The strike action comes in the face of a concerted management offensive and a crisis in the tertiary education sector. Hundreds of jobs are being cut and courses discontinued as university bosses make staff and students pay with an avalanche of cost-cutting measures. The National Tertiary Education Union (NTEU) estimates that the announced cuts across universities amount to 3578 jobs lost in just one year, between 2024 and 2025.

Job cuts

The University of Technology Sydney (UTS) management is aiming to save $100 million by cutting 400 jobs and discontinuing 167 courses and 1101 subjects, including by closing down the schools of Public Health, Education and International Studies.

Management’s plan was briefly paused when SafeWork NSW intervened due to the “serious and imminent risk of psychological harm” and recently UTS Health and Safety Representatives (HSRs) have forced further delays on similar grounds.

SafeWork also intervened at Macquarie University, ordering the administration to provide opportunities for staff consultation over a draft proposal that would see 63 positions cut (although the University claims some of these positions are now safe).

At the University of Wollongong job cuts may amount to 10 per cent of the workforce, included cuts to the Safe and Respectful Communities service which provides support to students dealing with sexual assault and domestic violence.

University managements try to blame the cuts on government policies and their unsustainable finances.

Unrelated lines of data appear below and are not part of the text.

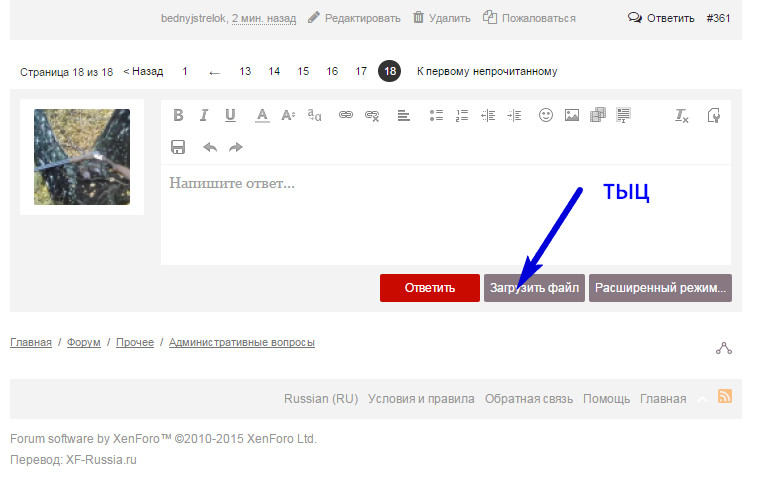
Task: Click the insert link icon
Action: pos(346,115)
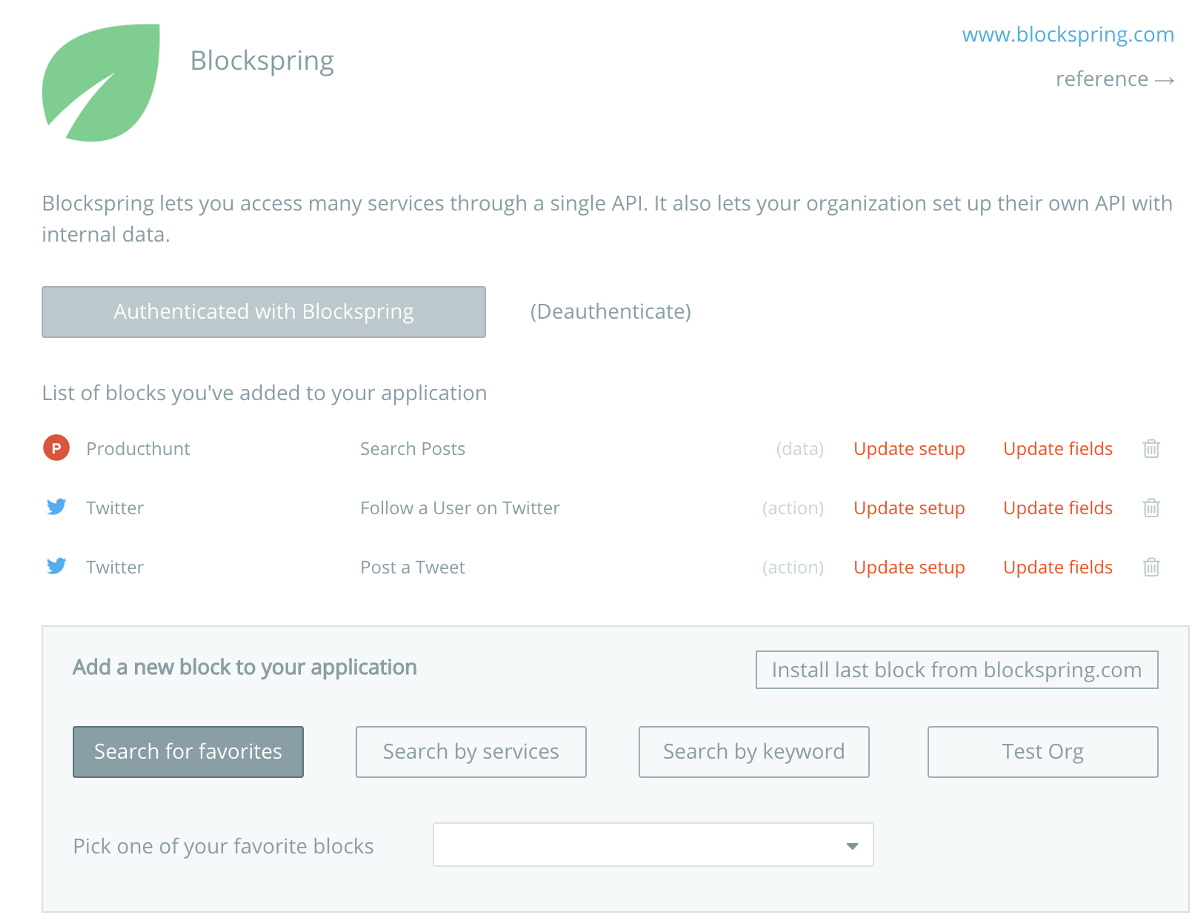
Task: Switch to Search by keyword
Action: (x=753, y=751)
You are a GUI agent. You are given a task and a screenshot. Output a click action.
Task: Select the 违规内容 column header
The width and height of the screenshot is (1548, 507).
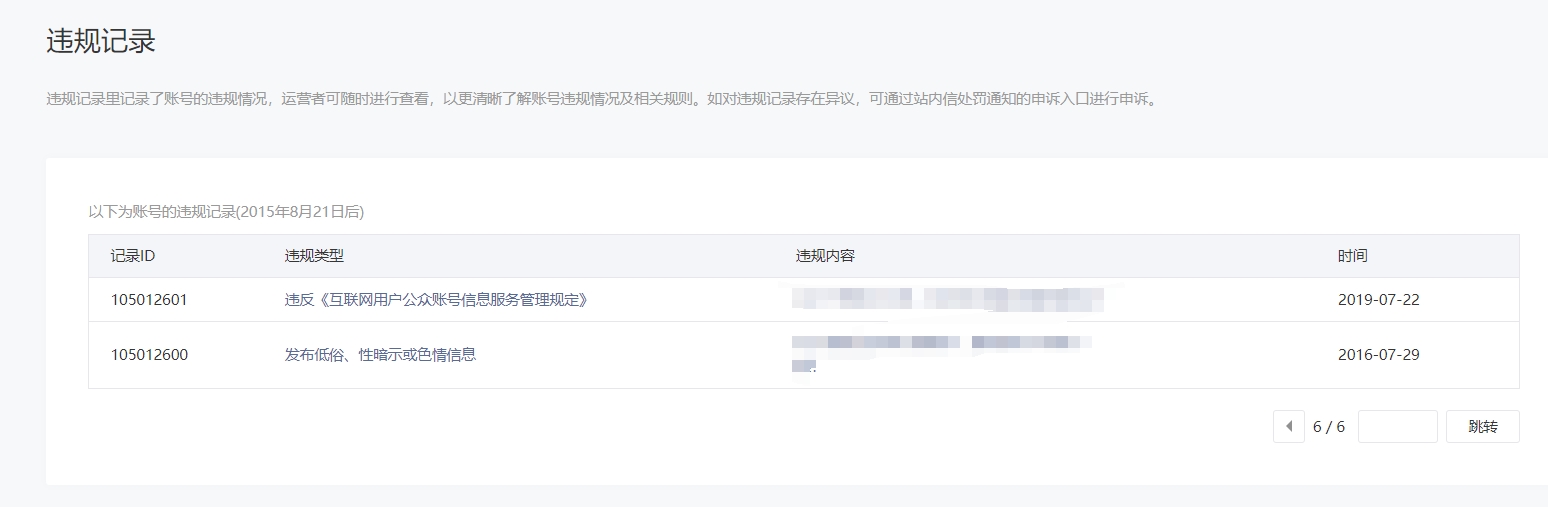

And while it’s true that Labor should be fully funding tertiary education, the university managements should not be let off the hook.

For starters, the average pay for an Australian Vice-Chancellor is over $1 million. UTS VC Andrew Parfitt was grilled in a recent NSW parliamentary inquiry into university governance over the fact that his lucrative contract had been extended for another five years by the self-selecting UTS Council without any announcement being made to staff.

A number of universities imposing cuts, like UTS and Western Sydney University, are spending tens of millions of dollars on consultants each year. Shamefully, UTS bosses paid $7 million to consultancy firm KPMG to assist with restructuring!

Analysis from the Australia Institute found that at both the University of Newcastle (UON) and the Australian National University (ANU) the financial deficits used to justify course and job cuts were invented.

At ANU, the University claimed a deficit of $142.5 million in 2024 but audited accounts found an $89.9 million surplus, meaning that the University had excluded almost a quarter of a billion dollars in revenue when reporting its financial situation.

Similarly, audited accounts from UON showed a surplus of $61.3 million and a net asset increase of more than $150 million since the previous year.

Strike action is the way to make the university managements pay. And while enterprise bargaining laws supposedly prohibit industrial action against staff cuts already being imposed, the industrial campaign is also the way to beat back those attacks.